While “Painkiller” is often the most demanded live track on the album, there’s no song on it that I wouldn’t personally love to see played live. Front to back, it’s just stacked with gold. Mid-paced fist-pumping action on the Top Gun soundtrack worthy “Hell Patrol,” the sing-along anthem with the best solos of “One Shot at Glory,” and the darkened ballad-esque “A Touch of Evil” that taps into the smooth synth action on previous album hits like “Love Bites” and “Turbo Lover.” The steel pounding assault doesn’t end on the previously discussed title track and “Metal Meltdown,” as it continues on “All Guns Blazing” and “Leather Rebel,” though the pace never escapes the lower velocity required for a proper headbanging and fist raising. Then you have tracks like “Between the Hammer and the Anvil,” its slow strikes coupled with a menacing gallop to convey the title quite well, along with “Nightcrawler” which works as a wonderful atmospheric fable of terror where Halford gets to play ominous storyteller over screams before the band kicks back into attack mode.

Thirty years after its release, with a little more than half of that time being my exposure, Painkiller hasn’t aged a day past relevance.
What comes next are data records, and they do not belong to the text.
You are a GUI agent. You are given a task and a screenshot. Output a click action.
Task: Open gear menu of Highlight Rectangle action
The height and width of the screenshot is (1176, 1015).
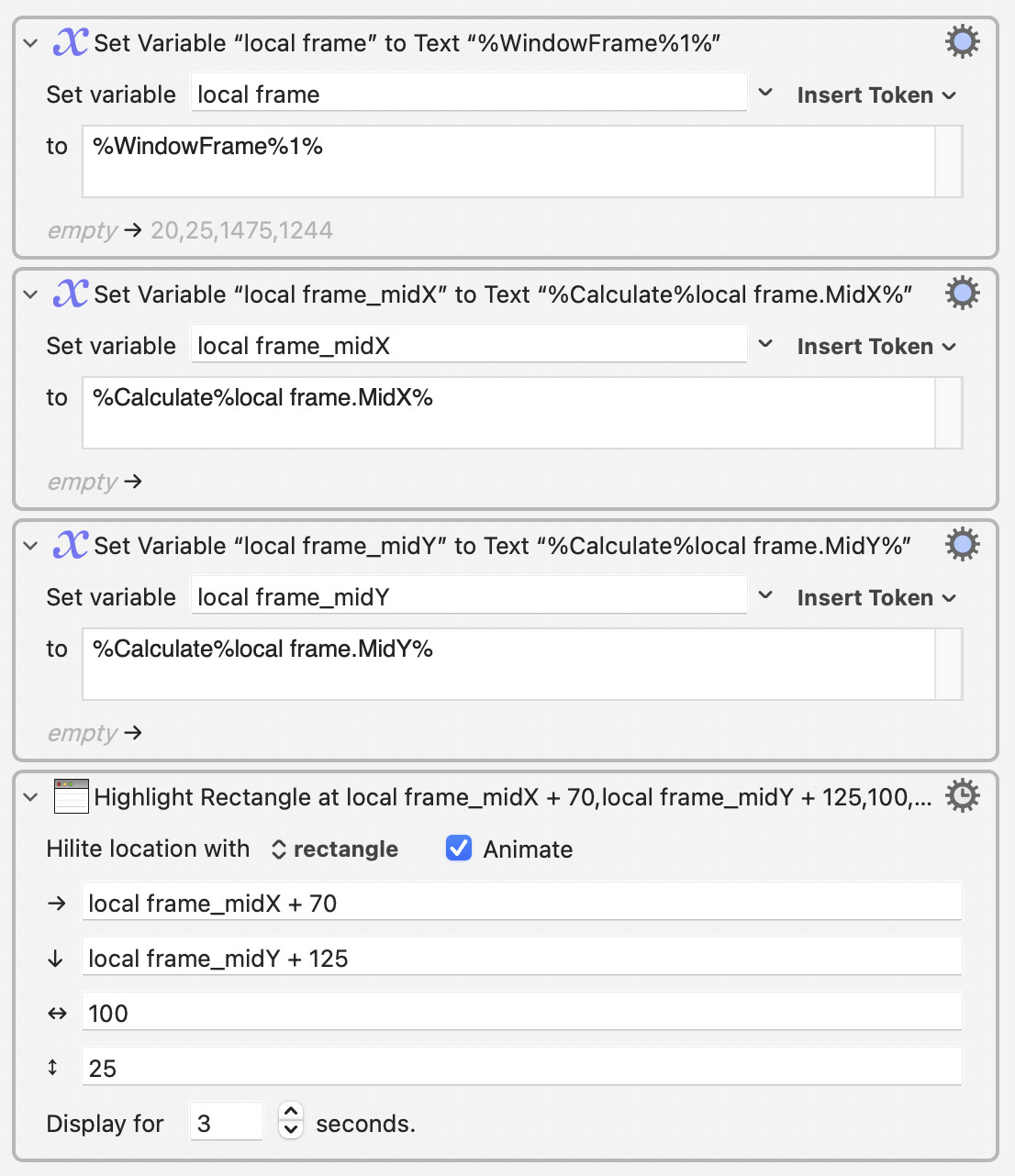(x=962, y=796)
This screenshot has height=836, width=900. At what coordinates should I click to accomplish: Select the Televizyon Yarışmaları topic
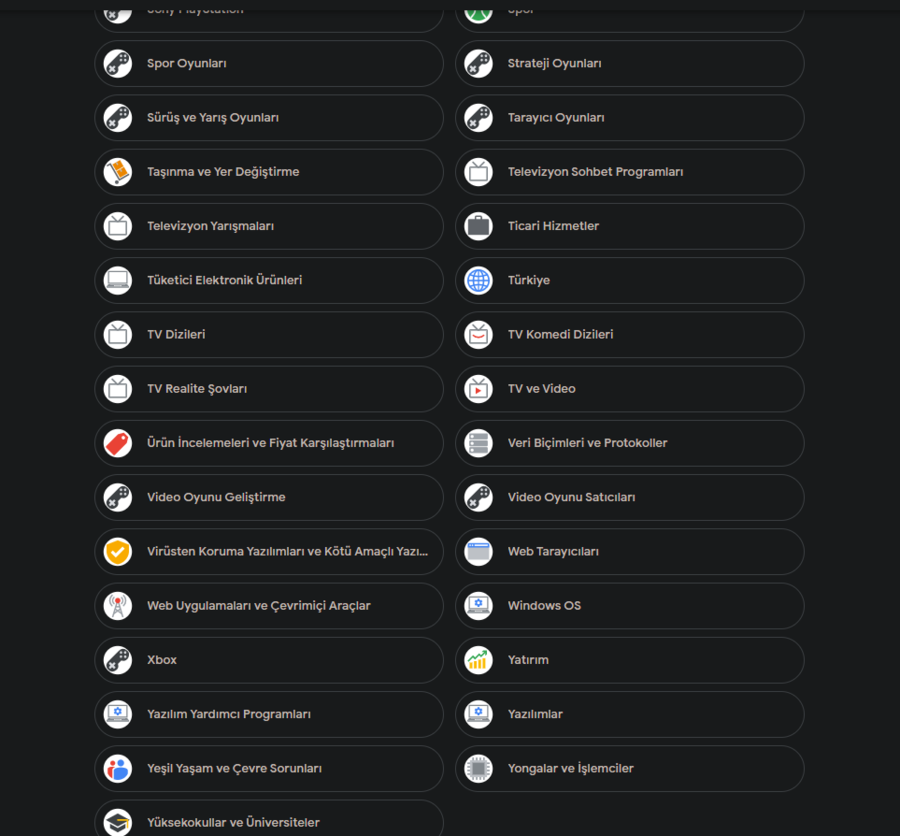tap(268, 226)
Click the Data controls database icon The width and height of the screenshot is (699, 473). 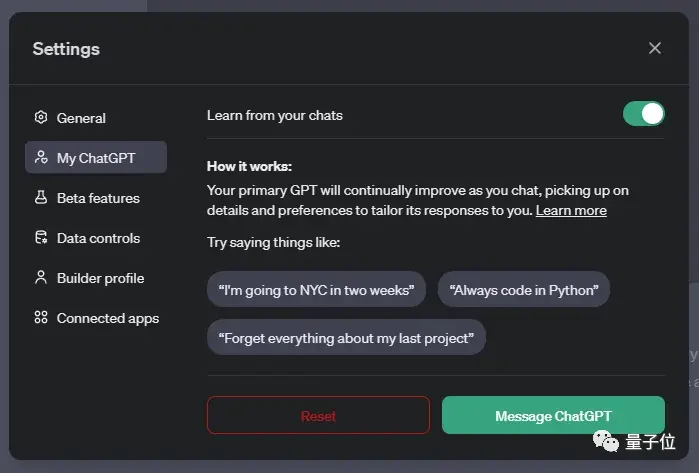coord(41,237)
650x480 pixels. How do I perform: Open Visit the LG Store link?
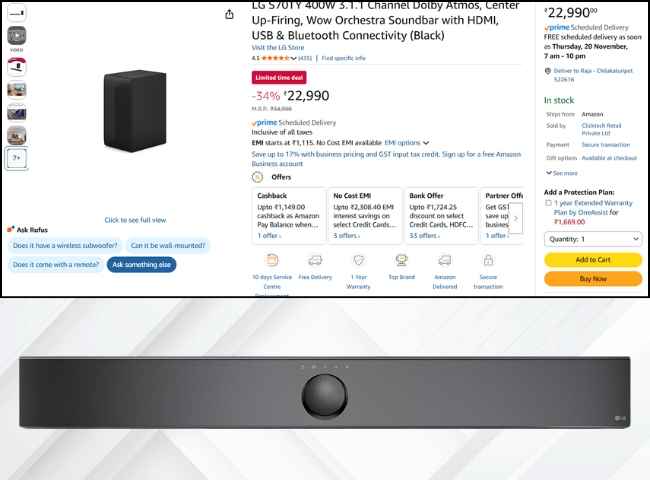[278, 47]
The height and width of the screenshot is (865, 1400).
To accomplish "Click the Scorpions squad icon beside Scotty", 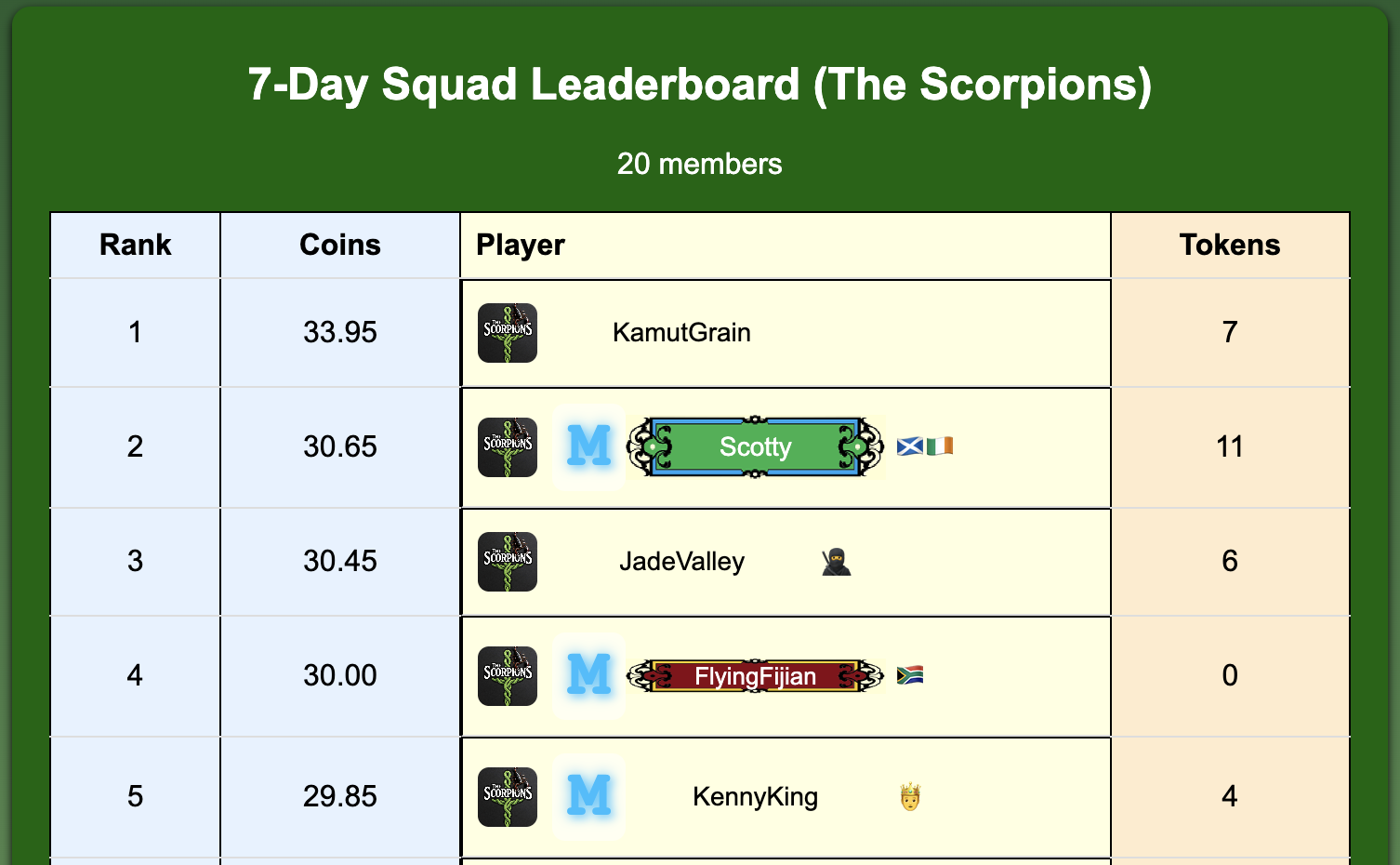I will pos(508,447).
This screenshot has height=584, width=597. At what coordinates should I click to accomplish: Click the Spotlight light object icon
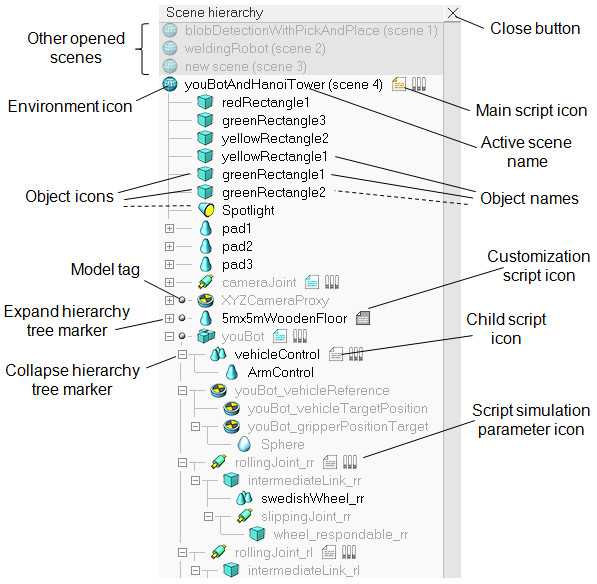coord(206,210)
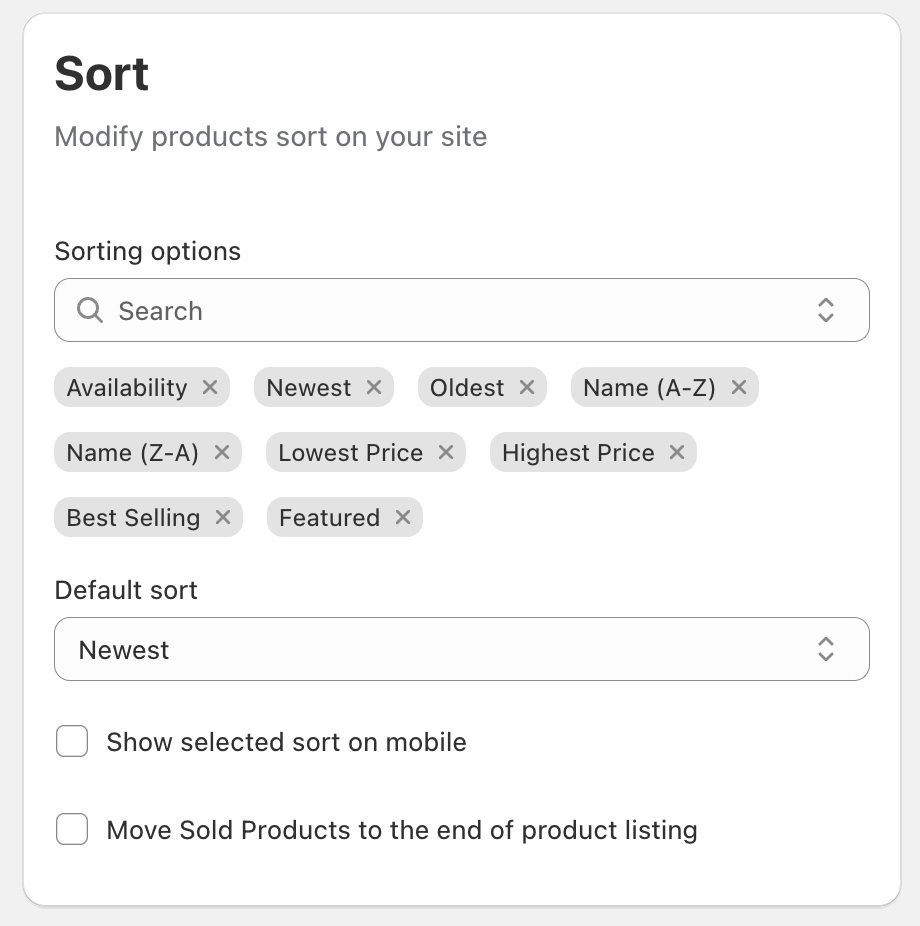Remove the Oldest sorting option tag
The image size is (920, 926).
click(x=527, y=388)
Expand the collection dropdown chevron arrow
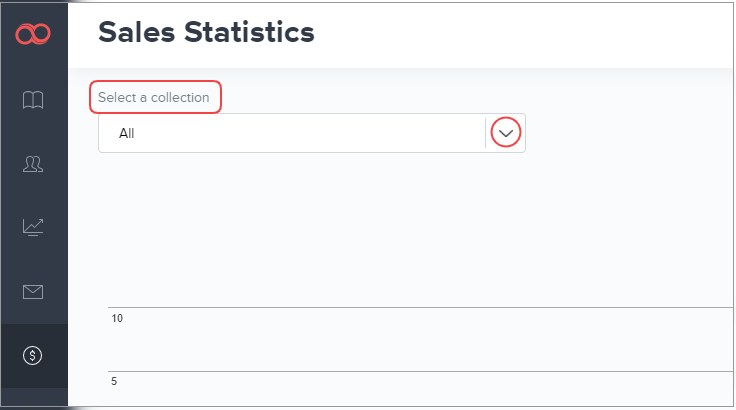This screenshot has height=410, width=736. click(x=508, y=133)
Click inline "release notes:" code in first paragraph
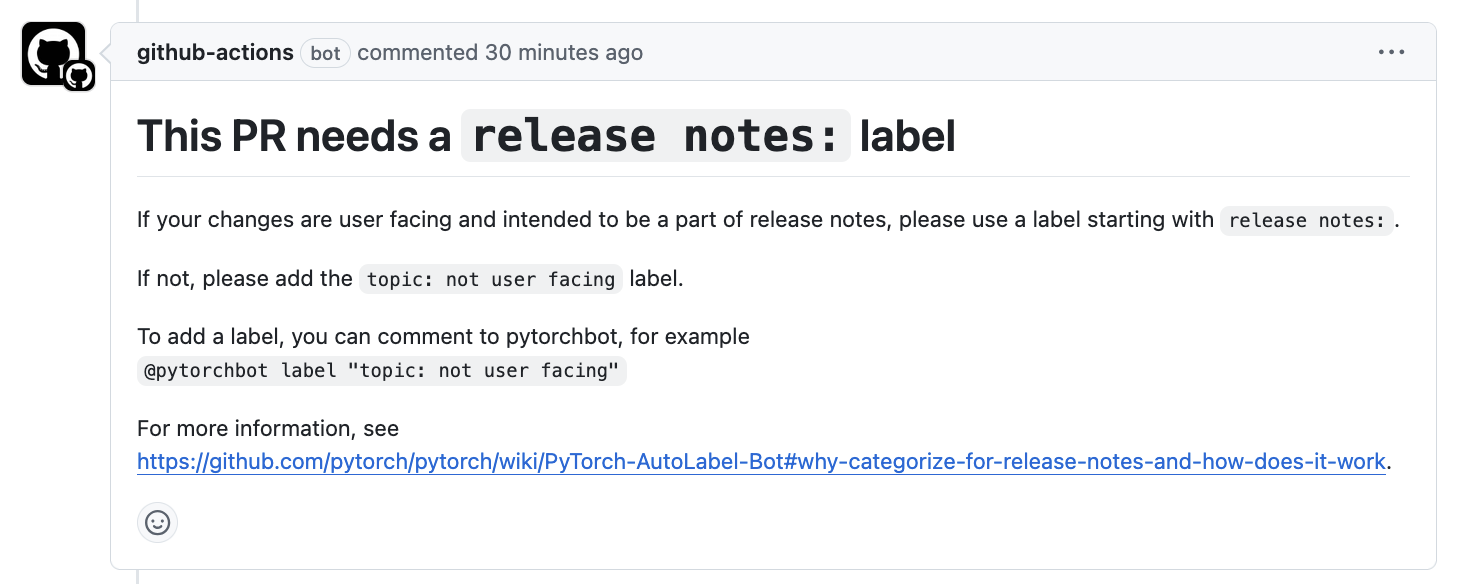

Just as a teenager in 1990 played a brand new tape of it while driving down the highway screaming their head off along with the metal gods, I’m sure someone will be doing the exact same today — even if it’s likely being played from a streaming app on their phone. The world and our technological surroundings may march on, but Judas Priest will be forever.

Judas Priest 1990


Painkiller released September 3rd, 1990 via Columbia Records.